Phyllida Barlow, “untitled: 21 arches”
Phyllida Barlow, “untitled: 21 arches” (detail, 2012), polystyrene, cement, scrim, paint and varnish

Conversely, the shard-like wooden components of “untitled: broken stage” are painted entirely in a very Guston-y grayed-down red, redolent of the canvases he made in Rome. Thrusting into the room like the wedge of an advancing army, the sculpture’s singular use of monochrome splits it off from the rest of the installation and imposes an uncomfortable unity on its fractious surfaces.

Phyllida Barlow, “untitled: broken stage”
Phyllida Barlow, “untitled: broken stage” (2012), timber, cement and paint

The various references creeping into my descriptions of the sculptures — Rome and Roman arches, bunting, an advancing army, bundles of sticks (the fasces, or symbol of Fascism), and even the bulbous and black “untitled: balcony” (from which one could easily imagine Mussolini reviewing his blackshirts or haranguing a mob) — throw the title of the installation, siege, into a very different light.

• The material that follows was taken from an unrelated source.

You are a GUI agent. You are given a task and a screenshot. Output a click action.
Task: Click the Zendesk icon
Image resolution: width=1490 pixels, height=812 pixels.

This may be taking the interpretation of the work well beyond what the artist had in mind, but an atmosphere of hubris, overreach and destruction is surely implicit (“untitled: compressed stockade” evokes the burnt-out husk of a car, and “untitled: crushed boxes” — another remarkable agglomeration of disparate materials, notably cardboard, wooden pallets and black fabric — resemble collapsed buildings). Not to mention the enormous “untitled: hanging container,” suspended like the sword of Damocles barely above our heads.

Phyllida Barlow, “untitled: balcony”
Phyllida Barlow, “untitled: balcony” (2012), steel, wire netting, polyurethane foam, cement, scrim, paint and varnish
Phyllida Barlow, "siege," installation view
Phyllida Barlow, “siege,” installation view. Top: “untitled: hanging container” (2012). Below: “untitled: crushed boxes” (2012)
Phyllida Barlow, "siege," installation view
Phyllida Barlow, “siege,” installation view. Top: “untitled: hanging container” (2012). Below: “untitled: broken stage” (2012)

But these references, whether they pertain to Barlow’s early childhood in postwar Britain, or to the wars in Iraq and Afghanistan, or to nothing at all, have little bearing on our experience of the work. The overall sensation of siege remains purely sculptural — not only in the artist’s handling of materials and surfaces, geometric forms and organic textures, but also in the constantly shifting spatial relationships between the objects.

Wherever you move, the volumes seem to move with you, reconfiguring themselves into new vistas, juxtapositions and correspondences. In this way, Barlow’s sculpture is reminiscent of that other great monument to a siege (i.e., the siege of the French city of Calais by the English in 1347 during the Hundred Years’ War), Auguste Rodin’s “Burghers of Calais” (1884–1895), whose six life-size figures change cinematically has you walk around them.

Four installation views of Phyllida Barlow's "siege"
Four installation views of Phyllida Barlow’s “siege” (click to enlarge)

Barlow has taught for decades at the Slade School in London, and her students have swelled the ranks of notable British artists — including Tacita Dean (who has a concurrent show at the New Museum), Rachel Whiteread and Douglas Gordon, to name just a few.

This aspect of her career may bring to mind the artist and teacher Hans Hofmann (1880–1966), who also influenced generations of young upstarts. But while the work of Hofmann’s students, from Lee Krasner to Helen Frankenthaler and Al Jensen, have eclipsed his own, with Barlow this is hardly the case. It’s just taken us this long to catch on.

Phyllida Barlow: siege continues at the New Museum (235 Bowery, Lower East Side, Manhattan) through June 24.